12 September 2013
Ageing, Cavernous nerve injury, Diabetes, Peyronie’s disease, ED, erectile dysfunction, PD, Peyronie’s disease, CNI, cavernous nerve injury, RP, radical prostatectomy, CC, corpus cavernosum, PDE5 (I), phosphodiesterase type 5 (inhibitor), NO, nitric oxide, (e)(n)NOS, (endothelial) (neuronal) NO synthase, (A)(E)(H)(M) SC, (adult) (embryonic) (haematopoietic) (mesenchymal) stem cell, AD, adipose tissue-derived, BM, bone marrow-derived, MD, muscle-derived, SVF, stromal vascular fraction, MPG, major pelvic ganglion, GFP, green fluorescent protein
Erectile dysfunction (ED) is the most common sexual disorder that men report to healthcare providers, and is the male sexual dysfunction that has been most investigated. Current treatments for ED focus on relieving the symptoms of ED and therefore tend to provide a temporary solution rather than a cure or reversing the cause. Recently, therapies based on stem cells (SCs) have had an increasing attention for their potential to restore erectile function. Preclinical studies showed that these cells might reverse the pathophysiological changes leading to ED, rather than treating the symptoms of ED. This review is intended to provide an overview of contemporary reports on the use of SCs to treat ED.

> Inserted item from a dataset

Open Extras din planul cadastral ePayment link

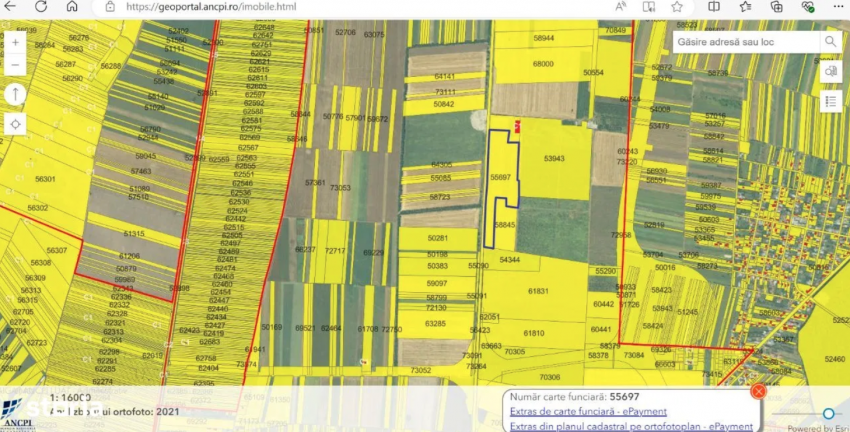pos(630,426)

We made an extensive search for reports on SC-based therapy for the management of ED, published in English between 1966 and 2013, using the search engines SciVerse-sciencedirect, SciVerse-scopus, Google Scholar and Pubmed, with the search terms ‘erectile dysfunction’, ‘stem cells’, ‘multipotent stromal cells’, ‘adipose (tissue) derived stem cells’, ‘bone-marrow derived stem cells’, ‘animal model’, ‘diabetes’, ‘ageing’, ‘Peyronie’s Disease’ and ‘cavernous nerve injury’.
Fifty-four papers were identified and contributed, either as an original research report or review thereof, to this review. Several preclinical studies addressed SC-based therapies for the recovery of erectile function caused by a variety of both chronic and acute conditions. Overall, these studies showed beneficial effects of SC therapy, while evidence on the mechanisms of action of SC therapy varied between studies. One clinical trial investigated the short-term effects of SC therapy in diabetic patients with ED. Two more clinical trials are currently recruiting patients.
The rapidly expanding and highly promising body of preclinical work on SC-based medicine providing a potential cure for ED, rather than merely symptom relief, is indicative of the increasing interest in regenerative options for sexual medicine over the past decade. Clinical trials are currently recruiting patients to test the preclinical results in men with ED.